■ Entries shown ■
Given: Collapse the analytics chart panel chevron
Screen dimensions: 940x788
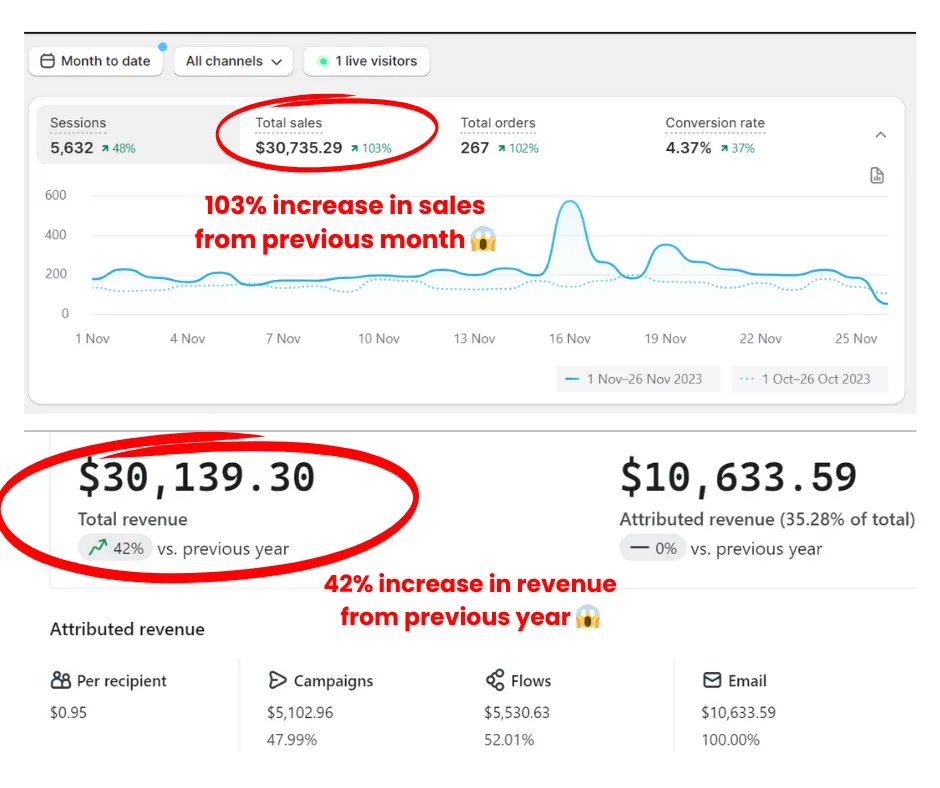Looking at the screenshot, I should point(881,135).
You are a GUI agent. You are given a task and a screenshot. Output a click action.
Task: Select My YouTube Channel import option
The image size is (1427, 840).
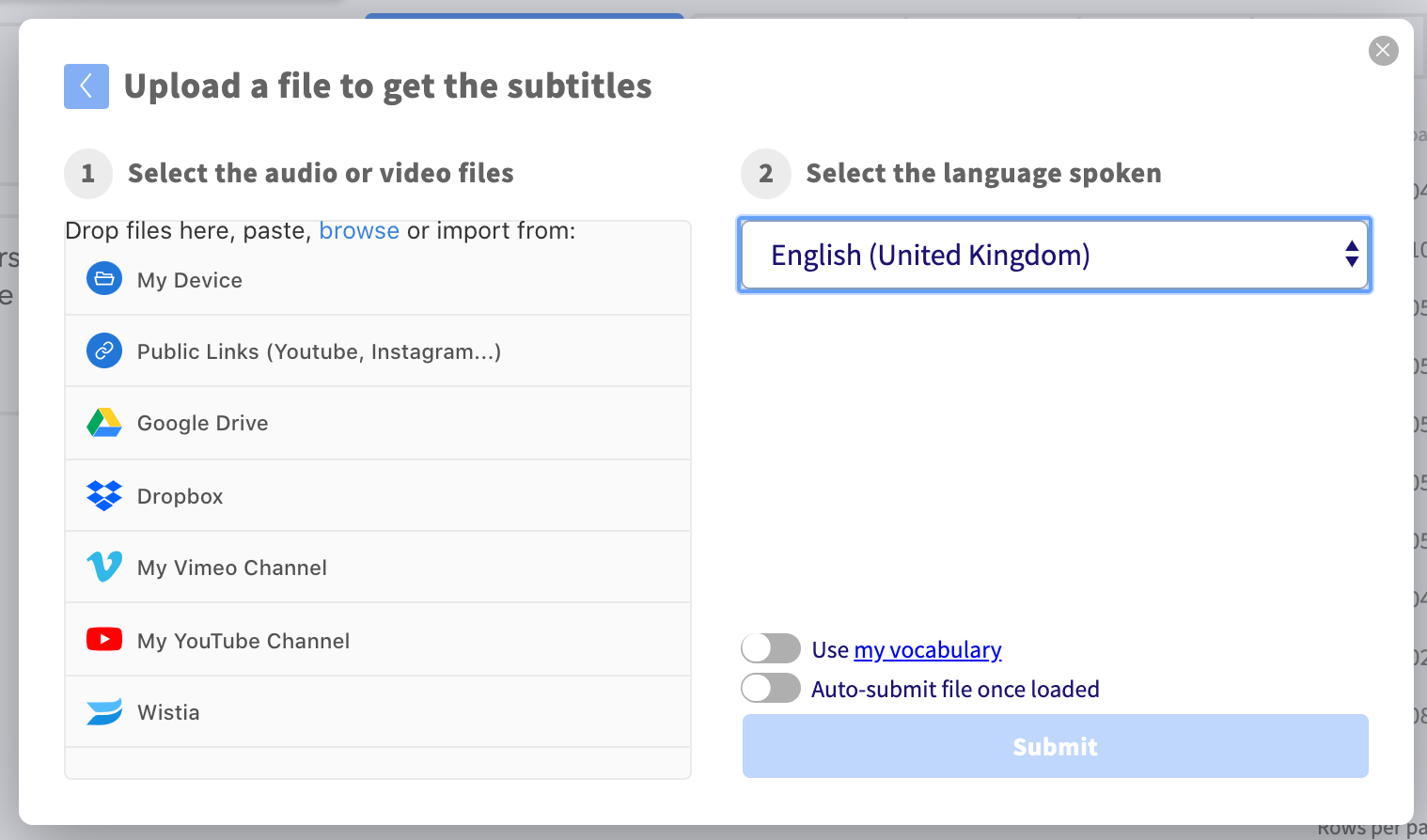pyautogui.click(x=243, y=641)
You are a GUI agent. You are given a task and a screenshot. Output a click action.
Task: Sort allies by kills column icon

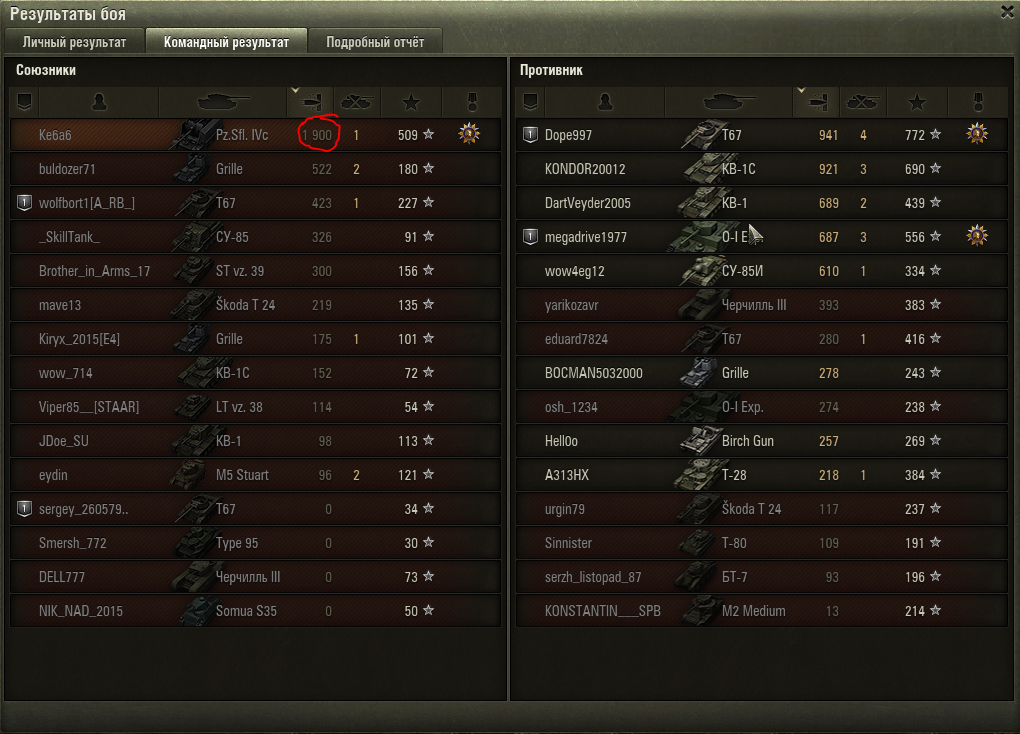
==
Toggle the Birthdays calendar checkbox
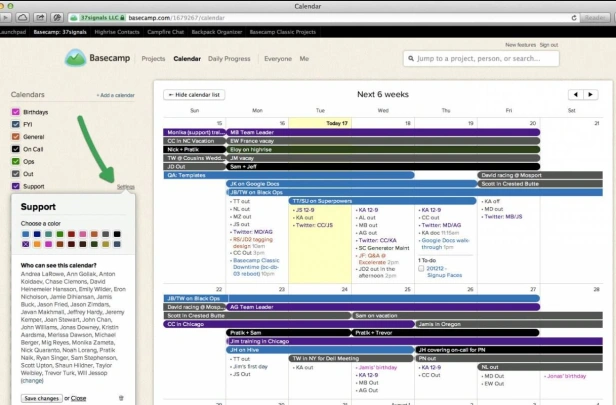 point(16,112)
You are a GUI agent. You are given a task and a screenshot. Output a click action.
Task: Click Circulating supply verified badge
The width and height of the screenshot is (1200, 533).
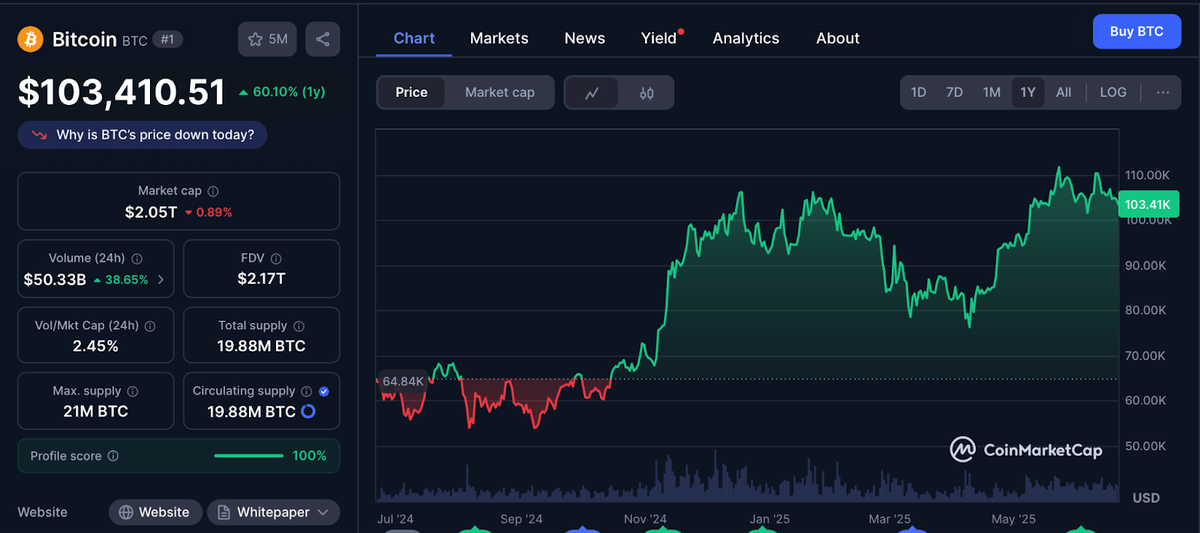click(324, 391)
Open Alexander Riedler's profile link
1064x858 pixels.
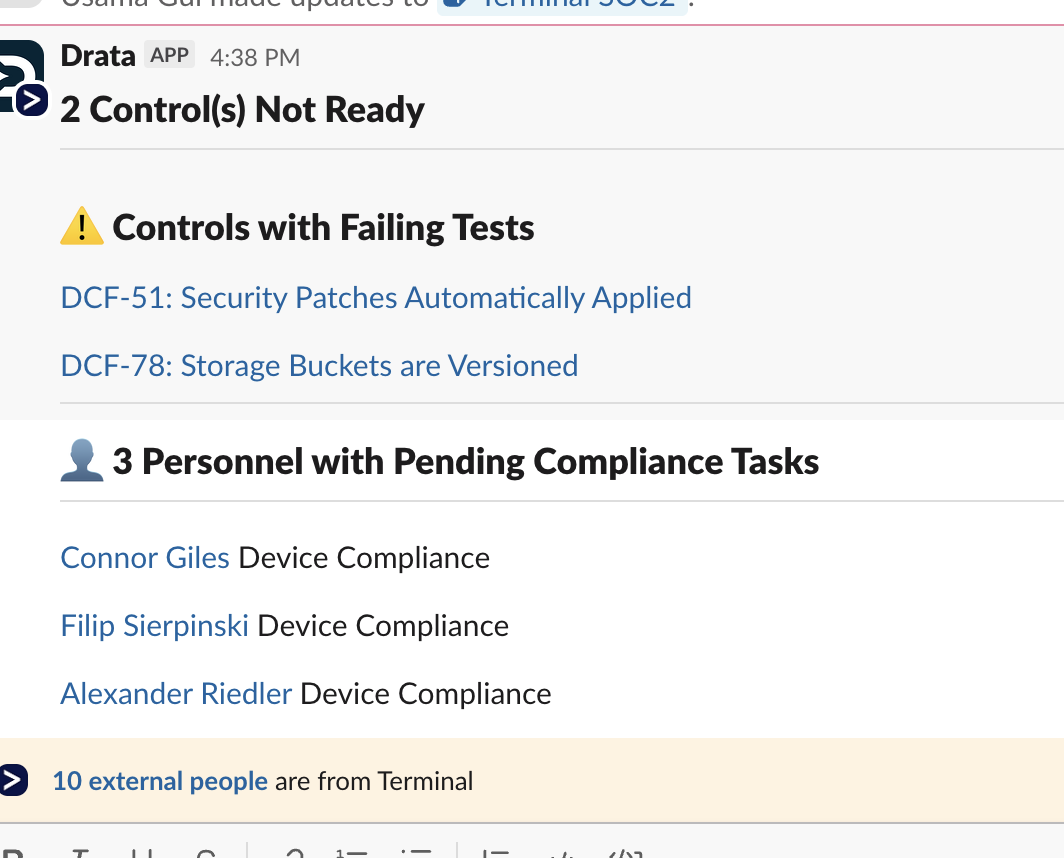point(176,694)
* * *
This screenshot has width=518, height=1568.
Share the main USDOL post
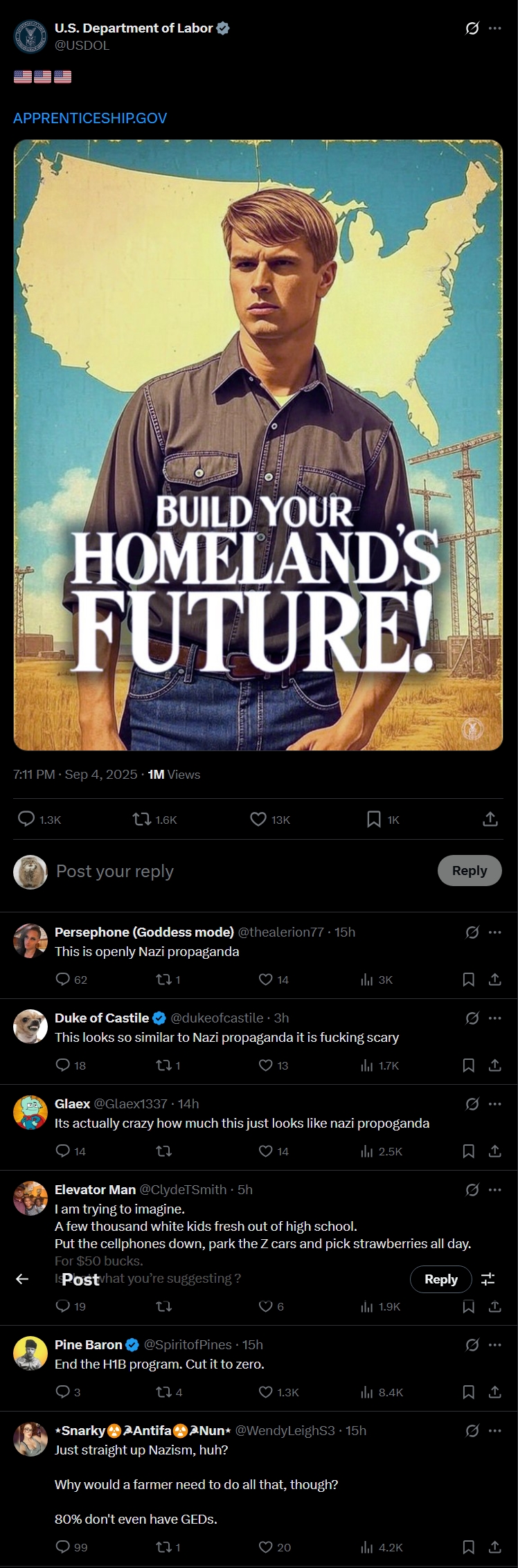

■ Exercise goal ■
Only one stretch of the data is wanted: write out exactly the lines from the one holding "Screen dimensions: 940x788" through the one holding "Task: Sort allies by kills column icon", both included, without the pictures.

■ Response to the task ■
Screen dimensions: 940x788
Looking at the screenshot, I should point(881,135).
You are a GUI agent. You are given a task and a screenshot. Output a click action.
Task: Select My YouTube Channel import option
The image size is (1427, 840).
pyautogui.click(x=243, y=641)
You are a GUI agent. You are given a task and a screenshot. Output a click action.
Task: Sort allies by kills column icon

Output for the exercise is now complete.